AAAR 31st Annual Conference
October 8-12, 2012
Hyatt Regency Minneapolis
Minneapolis, Minnesota, USA
Abstract View
Development and Implementation of Techniques to Investigate the Physiological Response of Bacteria to Aerosolisation
RICHARD THOMAS, Janine Jordan, David Cleary, Dstl
Abstract Number: 695 Working Group: Health Related Aerosols
Abstract Bacteria can be aerosolised into the atmosphere due to a number of activities such as man-made and natural (e.g. coughing, sneezing, showering, flushing toilets, emissions from cooling towers, farming, household dusting and spraying agricultural insecticides). For most bacteria this causes few problems for man; however, some bacteria can be transmitted in aerosols to cause disease. Yersinia pestis, the causative agent of plague, is one such pathogen, and this has serious implications in the event of an outbreak. The mechanisms behind the physiological response to aerosolisation are uncharacterised. The focus of this research is to develop a suite of techniques to enable a better understanding of this phenomenon for Y. pestis.
###
→ WHAT YOU NEED TO DO
Write what comes next in the conference abstract on how bacteria respond physiologically to aerosolisation, starting after its last sentence. The items that come next are separate material and not part of the conference abstract.

→ LISTED ENTRIES
###
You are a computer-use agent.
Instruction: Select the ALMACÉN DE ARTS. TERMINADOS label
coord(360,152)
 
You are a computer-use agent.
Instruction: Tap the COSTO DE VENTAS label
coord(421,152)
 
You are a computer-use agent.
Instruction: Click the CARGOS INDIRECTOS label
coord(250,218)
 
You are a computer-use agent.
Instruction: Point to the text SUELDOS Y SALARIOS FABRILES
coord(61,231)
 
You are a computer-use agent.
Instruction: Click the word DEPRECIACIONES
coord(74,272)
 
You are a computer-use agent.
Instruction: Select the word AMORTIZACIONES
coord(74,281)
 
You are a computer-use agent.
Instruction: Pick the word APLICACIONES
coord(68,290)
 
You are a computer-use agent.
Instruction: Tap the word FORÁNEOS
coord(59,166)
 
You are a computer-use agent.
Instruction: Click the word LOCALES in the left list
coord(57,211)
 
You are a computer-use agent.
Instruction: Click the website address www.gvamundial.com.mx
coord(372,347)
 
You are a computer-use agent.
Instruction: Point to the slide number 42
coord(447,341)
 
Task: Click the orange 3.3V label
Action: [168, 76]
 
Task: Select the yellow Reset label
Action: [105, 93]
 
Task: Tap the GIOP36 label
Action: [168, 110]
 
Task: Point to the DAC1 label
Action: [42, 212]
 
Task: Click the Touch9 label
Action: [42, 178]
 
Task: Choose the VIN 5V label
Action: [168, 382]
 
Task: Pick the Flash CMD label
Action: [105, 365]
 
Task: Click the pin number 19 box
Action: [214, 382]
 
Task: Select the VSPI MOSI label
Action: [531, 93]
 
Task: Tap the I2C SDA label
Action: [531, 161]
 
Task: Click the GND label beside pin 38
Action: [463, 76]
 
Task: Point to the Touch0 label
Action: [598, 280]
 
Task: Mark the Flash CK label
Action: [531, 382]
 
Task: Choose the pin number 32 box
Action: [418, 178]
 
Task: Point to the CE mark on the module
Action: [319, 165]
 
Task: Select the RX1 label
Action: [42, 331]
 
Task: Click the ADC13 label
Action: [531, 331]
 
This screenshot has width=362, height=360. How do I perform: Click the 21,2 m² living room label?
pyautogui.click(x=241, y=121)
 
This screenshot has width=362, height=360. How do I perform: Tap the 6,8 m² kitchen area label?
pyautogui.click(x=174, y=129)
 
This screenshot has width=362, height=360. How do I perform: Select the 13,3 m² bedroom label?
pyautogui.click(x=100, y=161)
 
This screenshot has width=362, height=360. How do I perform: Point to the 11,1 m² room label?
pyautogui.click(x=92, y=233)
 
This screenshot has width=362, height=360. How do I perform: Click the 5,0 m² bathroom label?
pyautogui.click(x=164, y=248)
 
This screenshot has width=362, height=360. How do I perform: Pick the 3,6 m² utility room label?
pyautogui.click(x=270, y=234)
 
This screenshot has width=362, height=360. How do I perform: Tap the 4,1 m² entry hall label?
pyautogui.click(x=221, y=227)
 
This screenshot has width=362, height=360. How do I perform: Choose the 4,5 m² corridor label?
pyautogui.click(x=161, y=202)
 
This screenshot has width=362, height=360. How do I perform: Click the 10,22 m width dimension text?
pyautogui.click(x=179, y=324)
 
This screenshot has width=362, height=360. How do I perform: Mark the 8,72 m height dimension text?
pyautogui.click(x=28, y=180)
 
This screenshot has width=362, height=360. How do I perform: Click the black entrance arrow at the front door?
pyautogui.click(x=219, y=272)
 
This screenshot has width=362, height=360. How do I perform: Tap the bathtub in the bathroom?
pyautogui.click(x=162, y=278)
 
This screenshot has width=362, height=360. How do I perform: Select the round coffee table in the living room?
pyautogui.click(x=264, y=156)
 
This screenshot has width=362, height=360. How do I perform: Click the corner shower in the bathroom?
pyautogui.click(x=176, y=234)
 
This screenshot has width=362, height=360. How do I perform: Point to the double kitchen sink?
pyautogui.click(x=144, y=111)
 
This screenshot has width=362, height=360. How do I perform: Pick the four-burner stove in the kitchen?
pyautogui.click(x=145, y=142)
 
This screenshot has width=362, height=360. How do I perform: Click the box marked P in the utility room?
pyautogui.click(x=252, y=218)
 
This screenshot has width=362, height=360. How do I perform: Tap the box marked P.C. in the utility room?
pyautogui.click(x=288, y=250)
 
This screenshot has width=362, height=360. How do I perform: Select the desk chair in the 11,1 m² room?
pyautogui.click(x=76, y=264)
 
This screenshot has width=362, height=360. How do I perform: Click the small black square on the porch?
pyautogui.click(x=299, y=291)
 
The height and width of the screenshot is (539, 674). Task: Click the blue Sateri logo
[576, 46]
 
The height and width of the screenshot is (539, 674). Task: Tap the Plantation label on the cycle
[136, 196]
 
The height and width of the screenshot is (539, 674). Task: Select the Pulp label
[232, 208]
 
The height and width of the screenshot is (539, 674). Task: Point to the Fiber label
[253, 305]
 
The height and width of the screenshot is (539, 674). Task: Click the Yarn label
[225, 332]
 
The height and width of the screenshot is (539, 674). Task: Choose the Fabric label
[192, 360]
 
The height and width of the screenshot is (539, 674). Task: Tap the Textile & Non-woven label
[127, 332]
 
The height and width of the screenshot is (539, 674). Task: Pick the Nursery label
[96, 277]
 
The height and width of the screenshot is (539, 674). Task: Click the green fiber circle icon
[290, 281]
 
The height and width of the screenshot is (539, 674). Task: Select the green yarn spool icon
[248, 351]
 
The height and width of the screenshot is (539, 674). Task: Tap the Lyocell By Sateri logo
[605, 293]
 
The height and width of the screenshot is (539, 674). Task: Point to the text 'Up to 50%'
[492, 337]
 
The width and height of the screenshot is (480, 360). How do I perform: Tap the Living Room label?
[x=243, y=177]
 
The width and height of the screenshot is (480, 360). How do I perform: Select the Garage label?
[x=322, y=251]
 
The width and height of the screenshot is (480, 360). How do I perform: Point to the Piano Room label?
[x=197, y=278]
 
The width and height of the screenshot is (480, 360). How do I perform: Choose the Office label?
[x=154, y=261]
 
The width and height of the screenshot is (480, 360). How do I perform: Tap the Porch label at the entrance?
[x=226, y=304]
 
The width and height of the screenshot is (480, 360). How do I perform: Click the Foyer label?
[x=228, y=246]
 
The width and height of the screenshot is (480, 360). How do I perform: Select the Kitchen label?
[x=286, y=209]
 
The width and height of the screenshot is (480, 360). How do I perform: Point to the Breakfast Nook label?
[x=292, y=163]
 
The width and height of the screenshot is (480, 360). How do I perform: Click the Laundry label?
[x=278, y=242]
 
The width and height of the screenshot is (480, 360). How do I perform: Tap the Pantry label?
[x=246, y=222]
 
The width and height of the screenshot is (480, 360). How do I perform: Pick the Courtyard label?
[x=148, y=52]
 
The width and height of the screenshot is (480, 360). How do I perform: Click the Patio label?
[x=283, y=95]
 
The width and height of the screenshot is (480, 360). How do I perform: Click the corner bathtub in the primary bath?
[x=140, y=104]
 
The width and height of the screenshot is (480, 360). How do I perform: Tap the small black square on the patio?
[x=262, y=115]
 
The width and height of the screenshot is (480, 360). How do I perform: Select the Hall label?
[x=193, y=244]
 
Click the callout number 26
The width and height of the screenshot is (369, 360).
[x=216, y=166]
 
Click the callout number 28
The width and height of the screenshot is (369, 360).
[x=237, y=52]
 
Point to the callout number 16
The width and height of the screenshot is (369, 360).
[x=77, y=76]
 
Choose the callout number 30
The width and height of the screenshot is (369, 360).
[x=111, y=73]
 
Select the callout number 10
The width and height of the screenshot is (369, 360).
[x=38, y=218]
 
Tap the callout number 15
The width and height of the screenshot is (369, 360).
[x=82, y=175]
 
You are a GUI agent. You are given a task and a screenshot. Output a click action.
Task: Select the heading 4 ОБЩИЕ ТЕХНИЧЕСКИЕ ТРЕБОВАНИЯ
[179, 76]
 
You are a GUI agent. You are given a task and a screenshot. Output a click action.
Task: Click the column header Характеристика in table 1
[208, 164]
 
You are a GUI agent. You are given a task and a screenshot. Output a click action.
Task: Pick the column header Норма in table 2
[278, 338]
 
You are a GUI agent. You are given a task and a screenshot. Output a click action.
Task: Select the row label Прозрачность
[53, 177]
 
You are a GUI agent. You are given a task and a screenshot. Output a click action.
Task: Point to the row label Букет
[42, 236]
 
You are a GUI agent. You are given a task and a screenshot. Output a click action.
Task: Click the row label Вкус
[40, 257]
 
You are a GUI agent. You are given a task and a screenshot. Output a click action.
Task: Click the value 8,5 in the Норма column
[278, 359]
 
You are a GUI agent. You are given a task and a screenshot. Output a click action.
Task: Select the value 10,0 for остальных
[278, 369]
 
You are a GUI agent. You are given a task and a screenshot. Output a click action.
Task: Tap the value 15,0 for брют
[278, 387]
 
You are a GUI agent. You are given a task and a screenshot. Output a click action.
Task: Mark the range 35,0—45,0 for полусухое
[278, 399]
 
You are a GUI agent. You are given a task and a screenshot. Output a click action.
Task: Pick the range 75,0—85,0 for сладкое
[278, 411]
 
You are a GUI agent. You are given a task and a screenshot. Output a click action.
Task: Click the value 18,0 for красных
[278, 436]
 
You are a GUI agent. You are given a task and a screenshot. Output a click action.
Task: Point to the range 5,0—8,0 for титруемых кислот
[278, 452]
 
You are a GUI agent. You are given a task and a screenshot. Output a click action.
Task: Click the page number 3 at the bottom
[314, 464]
###
→ TASK RESULT
Particle size has been demonstrated to influence bacterial survival in organisms such as Pseudomonas syringae (Lighthart & Shaffer, 1997). Two different aerosol generation devices (Collison nebuliser and flow-focussing aerosol generator) were used to generate 1 and 12-micrometer particle aerosols of Y. pestis that were captured onto microthreads. These captured aerosol particles were assessed over time for viability at 50% relative humidity and ambient temperature.
Techniques for enumeration of Y. pestis cells sampled from aerosols have been developed based on PCR to determine the total number of captured cells and those with compromised membrane integrity, alongside conventional assessment of viability by colony formation.
The data indicated that over a short period of 15 min, the viability of Y. pestis measured by the formation of colonies on plating media was maintained in both 1 and 12-micrometer aerosol particles. However, after 30 min there was a significant reduction in viability within 1-micrometer particles that was not observed in the larger particles. The reduction in viability was not linked to loss of membrane integrity as irrespective of particle size, a significant reduction in membrane integrity was observed by 5 min.